▸ WRITTEN EXERCISE: Reproduce every one of the following entries word for word, keeping each line in its original order.

** begin **

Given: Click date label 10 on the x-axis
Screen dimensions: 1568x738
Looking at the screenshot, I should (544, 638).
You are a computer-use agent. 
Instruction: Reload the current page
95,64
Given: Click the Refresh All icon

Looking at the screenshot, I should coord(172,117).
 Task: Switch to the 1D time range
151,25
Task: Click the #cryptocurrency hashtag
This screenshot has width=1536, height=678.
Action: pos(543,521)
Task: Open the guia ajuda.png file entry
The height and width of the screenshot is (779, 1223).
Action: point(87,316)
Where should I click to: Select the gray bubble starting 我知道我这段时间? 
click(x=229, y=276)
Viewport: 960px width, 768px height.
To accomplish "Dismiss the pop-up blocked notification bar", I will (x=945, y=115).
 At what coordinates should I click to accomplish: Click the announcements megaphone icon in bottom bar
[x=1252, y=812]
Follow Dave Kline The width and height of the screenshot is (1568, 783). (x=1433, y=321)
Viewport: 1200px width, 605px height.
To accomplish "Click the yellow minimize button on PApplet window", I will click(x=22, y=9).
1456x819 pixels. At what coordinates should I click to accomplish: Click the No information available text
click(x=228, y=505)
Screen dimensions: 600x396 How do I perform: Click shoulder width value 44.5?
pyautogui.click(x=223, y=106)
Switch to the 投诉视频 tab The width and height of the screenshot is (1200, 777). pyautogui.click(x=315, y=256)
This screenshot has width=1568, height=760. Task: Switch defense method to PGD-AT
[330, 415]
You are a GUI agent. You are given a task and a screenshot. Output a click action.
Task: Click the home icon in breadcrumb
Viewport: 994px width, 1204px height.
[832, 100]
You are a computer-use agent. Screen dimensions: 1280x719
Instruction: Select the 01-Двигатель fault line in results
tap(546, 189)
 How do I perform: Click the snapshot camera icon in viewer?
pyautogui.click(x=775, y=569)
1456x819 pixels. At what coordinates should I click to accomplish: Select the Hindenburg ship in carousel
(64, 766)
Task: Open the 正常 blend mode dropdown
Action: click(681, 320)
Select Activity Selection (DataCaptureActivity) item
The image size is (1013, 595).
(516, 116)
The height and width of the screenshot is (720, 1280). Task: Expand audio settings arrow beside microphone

** end **

▸ WORKED SOLUTION:
Given: Click date label 10 on the x-axis
Screen dimensions: 1568x738
Looking at the screenshot, I should (544, 638).
You are a computer-use agent. 
Instruction: Reload the current page
95,64
Given: Click the Refresh All icon

Looking at the screenshot, I should coord(172,117).
 Task: Switch to the 1D time range
151,25
Task: Click the #cryptocurrency hashtag
This screenshot has width=1536, height=678.
Action: pos(543,521)
Task: Open the guia ajuda.png file entry
The height and width of the screenshot is (779, 1223).
Action: point(87,316)
Where should I click to: Select the gray bubble starting 我知道我这段时间? 
click(x=229, y=276)
Viewport: 960px width, 768px height.
To accomplish "Dismiss the pop-up blocked notification bar", I will (x=945, y=115).
 At what coordinates should I click to accomplish: Click the announcements megaphone icon in bottom bar
[x=1252, y=812]
Follow Dave Kline The width and height of the screenshot is (1568, 783). (x=1433, y=321)
Viewport: 1200px width, 605px height.
To accomplish "Click the yellow minimize button on PApplet window", I will click(x=22, y=9).
1456x819 pixels. At what coordinates should I click to accomplish: Click the No information available text
click(x=228, y=505)
Screen dimensions: 600x396 How do I perform: Click shoulder width value 44.5?
pyautogui.click(x=223, y=106)
Switch to the 投诉视频 tab The width and height of the screenshot is (1200, 777). pyautogui.click(x=315, y=256)
This screenshot has width=1568, height=760. Task: Switch defense method to PGD-AT
[330, 415]
You are a GUI agent. You are given a task and a screenshot. Output a click action.
Task: Click the home icon in breadcrumb
Viewport: 994px width, 1204px height.
[832, 100]
You are a computer-use agent. Screen dimensions: 1280x719
Instruction: Select the 01-Двигатель fault line in results
tap(546, 189)
 How do I perform: Click the snapshot camera icon in viewer?
pyautogui.click(x=775, y=569)
1456x819 pixels. At what coordinates should I click to accomplish: Select the Hindenburg ship in carousel
(64, 766)
Task: Open the 正常 blend mode dropdown
Action: click(681, 320)
Select Activity Selection (DataCaptureActivity) item
The image size is (1013, 595).
(516, 116)
The height and width of the screenshot is (720, 1280). Task: Expand audio settings arrow beside microphone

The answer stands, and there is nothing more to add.